Killing a character who deserves death can be satisfying, yes. But killing characters who are innocent, doing their best, or even actively helping other people? That stings. It really does. Some readers might be asking why we do it at all if we don’t actually enjoy killing characters off.
The Simple Answer: We Are Storytellers First
Every decision we make must serve the plot. Otherwise our stories wouldn’t be any good. And what’s the point of writing anything if it doesn’t at least have impact? On both the person writing it and the people reading it. So yes, killing characters is a blow. We don’t do it lightly, nor do we gain pleasure in pointless suffering.
Then again, I can’t speak for all writers, only the ones I’ve discussed this topic with. I’m sure there are total psychopaths out there who kill characters left and right and feel absolutely nothing while doing it. But I have a hard time believing that such a writer would be any good at writing if they can’t empathize with fellow human beings.

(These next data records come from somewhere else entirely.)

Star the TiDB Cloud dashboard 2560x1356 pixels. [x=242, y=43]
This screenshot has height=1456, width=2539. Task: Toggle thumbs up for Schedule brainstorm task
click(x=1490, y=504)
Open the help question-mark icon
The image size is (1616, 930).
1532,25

My point is that the vast majority of writers hate killing off characters way more than you hate reading about them dying. We’re just dedicated to making our stories great. Even if it means going through the pain of sacrifices, it’s worth it if the sacrifice means something. That makes all the emotions worth it . . . Or maybe we’re all a little bit psychopathic to kill even fictional people. The jury is still out on that one.